DATASET RECORDS below:

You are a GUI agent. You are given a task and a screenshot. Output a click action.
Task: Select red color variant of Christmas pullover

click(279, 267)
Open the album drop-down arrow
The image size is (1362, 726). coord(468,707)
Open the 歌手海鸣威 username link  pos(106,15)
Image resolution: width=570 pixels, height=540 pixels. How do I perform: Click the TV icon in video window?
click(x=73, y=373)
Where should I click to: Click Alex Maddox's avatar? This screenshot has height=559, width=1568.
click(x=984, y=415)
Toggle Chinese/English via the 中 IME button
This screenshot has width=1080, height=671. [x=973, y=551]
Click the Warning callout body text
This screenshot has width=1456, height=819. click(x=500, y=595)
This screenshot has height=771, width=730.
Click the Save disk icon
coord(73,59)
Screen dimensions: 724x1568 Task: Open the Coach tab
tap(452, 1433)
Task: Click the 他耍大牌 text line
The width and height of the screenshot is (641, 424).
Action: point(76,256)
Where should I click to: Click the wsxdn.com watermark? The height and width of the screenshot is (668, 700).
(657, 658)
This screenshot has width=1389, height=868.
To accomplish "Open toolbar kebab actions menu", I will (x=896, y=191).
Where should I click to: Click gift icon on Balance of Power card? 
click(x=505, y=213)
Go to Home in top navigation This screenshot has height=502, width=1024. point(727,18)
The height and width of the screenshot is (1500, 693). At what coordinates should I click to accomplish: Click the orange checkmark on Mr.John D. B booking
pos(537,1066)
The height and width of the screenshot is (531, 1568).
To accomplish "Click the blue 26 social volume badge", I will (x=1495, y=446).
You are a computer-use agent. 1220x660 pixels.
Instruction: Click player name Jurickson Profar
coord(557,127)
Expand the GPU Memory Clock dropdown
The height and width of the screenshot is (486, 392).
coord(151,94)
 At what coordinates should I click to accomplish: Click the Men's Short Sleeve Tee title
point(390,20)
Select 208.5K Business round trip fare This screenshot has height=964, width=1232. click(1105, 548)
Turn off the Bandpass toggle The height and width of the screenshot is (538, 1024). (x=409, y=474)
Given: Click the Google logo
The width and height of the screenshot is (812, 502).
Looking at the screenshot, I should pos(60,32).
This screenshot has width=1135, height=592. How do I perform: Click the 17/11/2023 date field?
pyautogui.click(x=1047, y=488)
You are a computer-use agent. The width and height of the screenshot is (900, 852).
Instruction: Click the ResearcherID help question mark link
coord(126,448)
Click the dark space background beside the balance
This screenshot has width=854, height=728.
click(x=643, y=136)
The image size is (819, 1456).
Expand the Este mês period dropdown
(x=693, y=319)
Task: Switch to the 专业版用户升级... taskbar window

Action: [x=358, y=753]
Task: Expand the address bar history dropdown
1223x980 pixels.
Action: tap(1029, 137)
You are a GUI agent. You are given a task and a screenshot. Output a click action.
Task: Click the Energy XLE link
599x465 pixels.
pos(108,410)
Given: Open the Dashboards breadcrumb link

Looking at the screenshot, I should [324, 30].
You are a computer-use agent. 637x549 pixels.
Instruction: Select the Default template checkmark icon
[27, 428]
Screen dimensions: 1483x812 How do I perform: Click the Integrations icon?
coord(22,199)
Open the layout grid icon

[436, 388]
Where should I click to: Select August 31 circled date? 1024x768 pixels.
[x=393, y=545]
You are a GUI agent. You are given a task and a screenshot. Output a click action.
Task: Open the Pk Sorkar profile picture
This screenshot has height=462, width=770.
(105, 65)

End of DATASET RECORDS.

Reproduce exactly every line that sits between the start of the entries and the line bearing "Select 208.5K Business", counting both of those lines.

You are a GUI agent. You are given a task and a screenshot. Output a click action.
Task: Select red color variant of Christmas pullover

click(279, 267)
Open the album drop-down arrow
The image size is (1362, 726). coord(468,707)
Open the 歌手海鸣威 username link  pos(106,15)
Image resolution: width=570 pixels, height=540 pixels. How do I perform: Click the TV icon in video window?
click(x=73, y=373)
Where should I click to: Click Alex Maddox's avatar? This screenshot has height=559, width=1568.
click(x=984, y=415)
Toggle Chinese/English via the 中 IME button
This screenshot has width=1080, height=671. [x=973, y=551]
Click the Warning callout body text
This screenshot has width=1456, height=819. click(x=500, y=595)
This screenshot has height=771, width=730.
Click the Save disk icon
coord(73,59)
Screen dimensions: 724x1568 Task: Open the Coach tab
tap(452, 1433)
Task: Click the 他耍大牌 text line
The width and height of the screenshot is (641, 424).
Action: point(76,256)
Where should I click to: Click the wsxdn.com watermark? The height and width of the screenshot is (668, 700).
(657, 658)
This screenshot has width=1389, height=868.
To accomplish "Open toolbar kebab actions menu", I will (x=896, y=191).
Where should I click to: Click gift icon on Balance of Power card? 
click(x=505, y=213)
Go to Home in top navigation This screenshot has height=502, width=1024. point(727,18)
The height and width of the screenshot is (1500, 693). At what coordinates should I click to accomplish: Click the orange checkmark on Mr.John D. B booking
pos(537,1066)
The height and width of the screenshot is (531, 1568).
To accomplish "Click the blue 26 social volume badge", I will (x=1495, y=446).
You are a computer-use agent. 1220x660 pixels.
Instruction: Click player name Jurickson Profar
coord(557,127)
Expand the GPU Memory Clock dropdown
The height and width of the screenshot is (486, 392).
coord(151,94)
 At what coordinates should I click to accomplish: Click the Men's Short Sleeve Tee title
point(390,20)
Select 208.5K Business round trip fare This screenshot has height=964, width=1232. click(1105, 548)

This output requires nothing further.